> [What you need to do]: Word for word, restate the records that appear below.

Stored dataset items
=-=-=-=-=

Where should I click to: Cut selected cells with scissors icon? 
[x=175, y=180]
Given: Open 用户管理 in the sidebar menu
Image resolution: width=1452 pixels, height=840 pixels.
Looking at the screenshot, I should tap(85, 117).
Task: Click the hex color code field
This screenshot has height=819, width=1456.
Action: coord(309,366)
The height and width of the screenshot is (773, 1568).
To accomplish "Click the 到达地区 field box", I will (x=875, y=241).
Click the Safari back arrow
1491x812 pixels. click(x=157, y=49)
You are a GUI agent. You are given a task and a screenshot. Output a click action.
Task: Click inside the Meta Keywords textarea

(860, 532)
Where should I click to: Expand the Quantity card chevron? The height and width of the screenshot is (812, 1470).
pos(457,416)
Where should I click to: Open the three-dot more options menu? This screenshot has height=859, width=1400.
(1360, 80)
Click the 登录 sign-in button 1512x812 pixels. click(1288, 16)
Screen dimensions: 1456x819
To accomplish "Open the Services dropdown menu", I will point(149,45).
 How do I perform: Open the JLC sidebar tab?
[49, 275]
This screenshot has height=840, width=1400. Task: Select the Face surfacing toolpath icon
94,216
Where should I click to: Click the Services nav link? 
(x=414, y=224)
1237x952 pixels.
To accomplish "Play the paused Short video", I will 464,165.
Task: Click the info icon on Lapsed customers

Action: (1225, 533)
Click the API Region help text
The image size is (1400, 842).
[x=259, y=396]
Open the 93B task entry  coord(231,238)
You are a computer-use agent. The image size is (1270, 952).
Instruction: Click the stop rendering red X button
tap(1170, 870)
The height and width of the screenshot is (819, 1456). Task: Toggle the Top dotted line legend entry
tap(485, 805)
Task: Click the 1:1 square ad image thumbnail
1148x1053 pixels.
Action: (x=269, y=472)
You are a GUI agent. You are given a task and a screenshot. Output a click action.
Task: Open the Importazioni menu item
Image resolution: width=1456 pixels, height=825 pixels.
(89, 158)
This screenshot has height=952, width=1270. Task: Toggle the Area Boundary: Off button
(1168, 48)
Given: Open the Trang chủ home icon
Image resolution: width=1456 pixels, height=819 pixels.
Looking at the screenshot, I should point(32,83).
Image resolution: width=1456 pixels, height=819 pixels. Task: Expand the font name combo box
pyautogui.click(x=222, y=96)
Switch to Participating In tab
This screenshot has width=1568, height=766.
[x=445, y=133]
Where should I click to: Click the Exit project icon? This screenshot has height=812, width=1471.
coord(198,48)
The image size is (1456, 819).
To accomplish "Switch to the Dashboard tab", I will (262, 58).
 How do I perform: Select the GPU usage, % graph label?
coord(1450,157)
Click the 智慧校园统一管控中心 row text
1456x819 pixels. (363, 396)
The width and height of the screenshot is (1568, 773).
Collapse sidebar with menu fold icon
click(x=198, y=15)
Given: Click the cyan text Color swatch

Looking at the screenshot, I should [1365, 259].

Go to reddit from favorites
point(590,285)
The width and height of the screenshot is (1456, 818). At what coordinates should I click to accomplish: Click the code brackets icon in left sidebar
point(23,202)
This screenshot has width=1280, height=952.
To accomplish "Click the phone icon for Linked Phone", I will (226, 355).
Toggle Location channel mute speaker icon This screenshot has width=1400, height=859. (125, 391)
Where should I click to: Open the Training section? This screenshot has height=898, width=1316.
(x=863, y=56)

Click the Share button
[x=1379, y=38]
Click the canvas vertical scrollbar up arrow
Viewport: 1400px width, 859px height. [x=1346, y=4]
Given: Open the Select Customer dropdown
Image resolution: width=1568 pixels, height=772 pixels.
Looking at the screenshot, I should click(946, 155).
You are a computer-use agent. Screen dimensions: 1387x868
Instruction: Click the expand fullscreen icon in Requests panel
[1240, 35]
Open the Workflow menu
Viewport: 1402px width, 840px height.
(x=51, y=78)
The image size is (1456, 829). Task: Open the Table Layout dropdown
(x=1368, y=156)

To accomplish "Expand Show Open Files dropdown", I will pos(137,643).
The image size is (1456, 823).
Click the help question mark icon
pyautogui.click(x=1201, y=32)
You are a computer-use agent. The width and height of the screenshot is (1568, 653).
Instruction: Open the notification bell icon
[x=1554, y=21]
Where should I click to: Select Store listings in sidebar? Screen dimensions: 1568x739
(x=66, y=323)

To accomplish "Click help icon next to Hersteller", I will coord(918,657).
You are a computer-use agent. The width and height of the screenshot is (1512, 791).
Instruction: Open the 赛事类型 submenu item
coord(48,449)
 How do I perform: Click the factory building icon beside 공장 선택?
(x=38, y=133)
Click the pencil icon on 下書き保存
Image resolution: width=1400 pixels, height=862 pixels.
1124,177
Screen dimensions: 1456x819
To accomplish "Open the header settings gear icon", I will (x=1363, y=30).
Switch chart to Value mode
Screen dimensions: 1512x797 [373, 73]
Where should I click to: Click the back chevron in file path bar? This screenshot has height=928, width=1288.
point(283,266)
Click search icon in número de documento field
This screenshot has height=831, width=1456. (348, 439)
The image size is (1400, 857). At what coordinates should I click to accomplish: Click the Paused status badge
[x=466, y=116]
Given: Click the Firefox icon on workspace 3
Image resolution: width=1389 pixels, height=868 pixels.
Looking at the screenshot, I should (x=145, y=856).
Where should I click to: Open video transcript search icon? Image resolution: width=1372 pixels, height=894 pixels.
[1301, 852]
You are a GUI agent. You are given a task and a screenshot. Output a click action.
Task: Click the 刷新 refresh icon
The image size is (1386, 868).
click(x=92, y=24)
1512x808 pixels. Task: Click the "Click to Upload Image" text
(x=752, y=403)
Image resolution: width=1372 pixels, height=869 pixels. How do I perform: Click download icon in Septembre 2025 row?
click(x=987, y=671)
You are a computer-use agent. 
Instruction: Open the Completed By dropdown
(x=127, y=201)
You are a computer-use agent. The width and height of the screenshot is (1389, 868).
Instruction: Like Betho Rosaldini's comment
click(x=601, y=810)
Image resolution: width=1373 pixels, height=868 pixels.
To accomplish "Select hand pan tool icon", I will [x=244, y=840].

=-=-=-=-=

> [Answer to this task]:
Where should I click to: Cut selected cells with scissors icon? 
[x=175, y=180]
Given: Open 用户管理 in the sidebar menu
Image resolution: width=1452 pixels, height=840 pixels.
Looking at the screenshot, I should tap(85, 117).
Task: Click the hex color code field
This screenshot has height=819, width=1456.
Action: coord(309,366)
The height and width of the screenshot is (773, 1568).
To accomplish "Click the 到达地区 field box", I will (x=875, y=241).
Click the Safari back arrow
1491x812 pixels. click(x=157, y=49)
You are a GUI agent. You are given a task and a screenshot. Output a click action.
Task: Click inside the Meta Keywords textarea

(860, 532)
Where should I click to: Expand the Quantity card chevron? The height and width of the screenshot is (812, 1470).
pos(457,416)
Where should I click to: Open the three-dot more options menu? This screenshot has height=859, width=1400.
(1360, 80)
Click the 登录 sign-in button 1512x812 pixels. click(1288, 16)
Screen dimensions: 1456x819
To accomplish "Open the Services dropdown menu", I will point(149,45).
 How do I perform: Open the JLC sidebar tab?
[49, 275]
This screenshot has height=840, width=1400. Task: Select the Face surfacing toolpath icon
94,216
Where should I click to: Click the Services nav link? 
(x=414, y=224)
1237x952 pixels.
To accomplish "Play the paused Short video", I will 464,165.
Task: Click the info icon on Lapsed customers

Action: (1225, 533)
Click the API Region help text
The image size is (1400, 842).
[x=259, y=396]
Open the 93B task entry  coord(231,238)
You are a computer-use agent. The image size is (1270, 952).
Instruction: Click the stop rendering red X button
tap(1170, 870)
The height and width of the screenshot is (819, 1456). Task: Toggle the Top dotted line legend entry
tap(485, 805)
Task: Click the 1:1 square ad image thumbnail
1148x1053 pixels.
Action: (x=269, y=472)
You are a GUI agent. You are given a task and a screenshot. Output a click action.
Task: Open the Importazioni menu item
Image resolution: width=1456 pixels, height=825 pixels.
(89, 158)
This screenshot has height=952, width=1270. Task: Toggle the Area Boundary: Off button
(1168, 48)
Given: Open the Trang chủ home icon
Image resolution: width=1456 pixels, height=819 pixels.
Looking at the screenshot, I should point(32,83).
Image resolution: width=1456 pixels, height=819 pixels. Task: Expand the font name combo box
pyautogui.click(x=222, y=96)
Switch to Participating In tab
This screenshot has width=1568, height=766.
[x=445, y=133]
Where should I click to: Click the Exit project icon? This screenshot has height=812, width=1471.
coord(198,48)
The image size is (1456, 819).
To accomplish "Switch to the Dashboard tab", I will (262, 58).
 How do I perform: Select the GPU usage, % graph label?
coord(1450,157)
Click the 智慧校园统一管控中心 row text
1456x819 pixels. (363, 396)
The width and height of the screenshot is (1568, 773).
Collapse sidebar with menu fold icon
click(x=198, y=15)
Given: Click the cyan text Color swatch

Looking at the screenshot, I should [1365, 259].

Go to reddit from favorites
point(590,285)
The width and height of the screenshot is (1456, 818). At what coordinates should I click to accomplish: Click the code brackets icon in left sidebar
point(23,202)
This screenshot has width=1280, height=952.
To accomplish "Click the phone icon for Linked Phone", I will (226, 355).
Toggle Location channel mute speaker icon This screenshot has width=1400, height=859. (125, 391)
Where should I click to: Open the Training section? This screenshot has height=898, width=1316.
(x=863, y=56)

Click the Share button
[x=1379, y=38]
Click the canvas vertical scrollbar up arrow
Viewport: 1400px width, 859px height. [x=1346, y=4]
Given: Open the Select Customer dropdown
Image resolution: width=1568 pixels, height=772 pixels.
Looking at the screenshot, I should click(946, 155).
You are a computer-use agent. Screen dimensions: 1387x868
Instruction: Click the expand fullscreen icon in Requests panel
[1240, 35]
Open the Workflow menu
Viewport: 1402px width, 840px height.
(x=51, y=78)
The image size is (1456, 829). Task: Open the Table Layout dropdown
(x=1368, y=156)

To accomplish "Expand Show Open Files dropdown", I will pos(137,643).
The image size is (1456, 823).
Click the help question mark icon
pyautogui.click(x=1201, y=32)
You are a computer-use agent. The width and height of the screenshot is (1568, 653).
Instruction: Open the notification bell icon
[x=1554, y=21]
Where should I click to: Select Store listings in sidebar? Screen dimensions: 1568x739
(x=66, y=323)

To accomplish "Click help icon next to Hersteller", I will coord(918,657).
You are a computer-use agent. The width and height of the screenshot is (1512, 791).
Instruction: Open the 赛事类型 submenu item
coord(48,449)
 How do I perform: Click the factory building icon beside 공장 선택?
(x=38, y=133)
Click the pencil icon on 下書き保存
Image resolution: width=1400 pixels, height=862 pixels.
1124,177
Screen dimensions: 1456x819
To accomplish "Open the header settings gear icon", I will (x=1363, y=30).
Switch chart to Value mode
Screen dimensions: 1512x797 [373, 73]
Where should I click to: Click the back chevron in file path bar? This screenshot has height=928, width=1288.
point(283,266)
Click search icon in número de documento field
This screenshot has height=831, width=1456. (348, 439)
The image size is (1400, 857). At what coordinates should I click to accomplish: Click the Paused status badge
[x=466, y=116]
Given: Click the Firefox icon on workspace 3
Image resolution: width=1389 pixels, height=868 pixels.
Looking at the screenshot, I should (x=145, y=856).
Where should I click to: Open video transcript search icon? Image resolution: width=1372 pixels, height=894 pixels.
[1301, 852]
You are a GUI agent. You are given a task and a screenshot. Output a click action.
Task: Click the 刷新 refresh icon
The image size is (1386, 868).
click(x=92, y=24)
1512x808 pixels. Task: Click the "Click to Upload Image" text
(x=752, y=403)
Image resolution: width=1372 pixels, height=869 pixels. How do I perform: Click download icon in Septembre 2025 row?
click(x=987, y=671)
You are a computer-use agent. 
Instruction: Open the Completed By dropdown
(x=127, y=201)
You are a computer-use agent. The width and height of the screenshot is (1389, 868).
Instruction: Like Betho Rosaldini's comment
click(x=601, y=810)
Image resolution: width=1373 pixels, height=868 pixels.
To accomplish "Select hand pan tool icon", I will [x=244, y=840].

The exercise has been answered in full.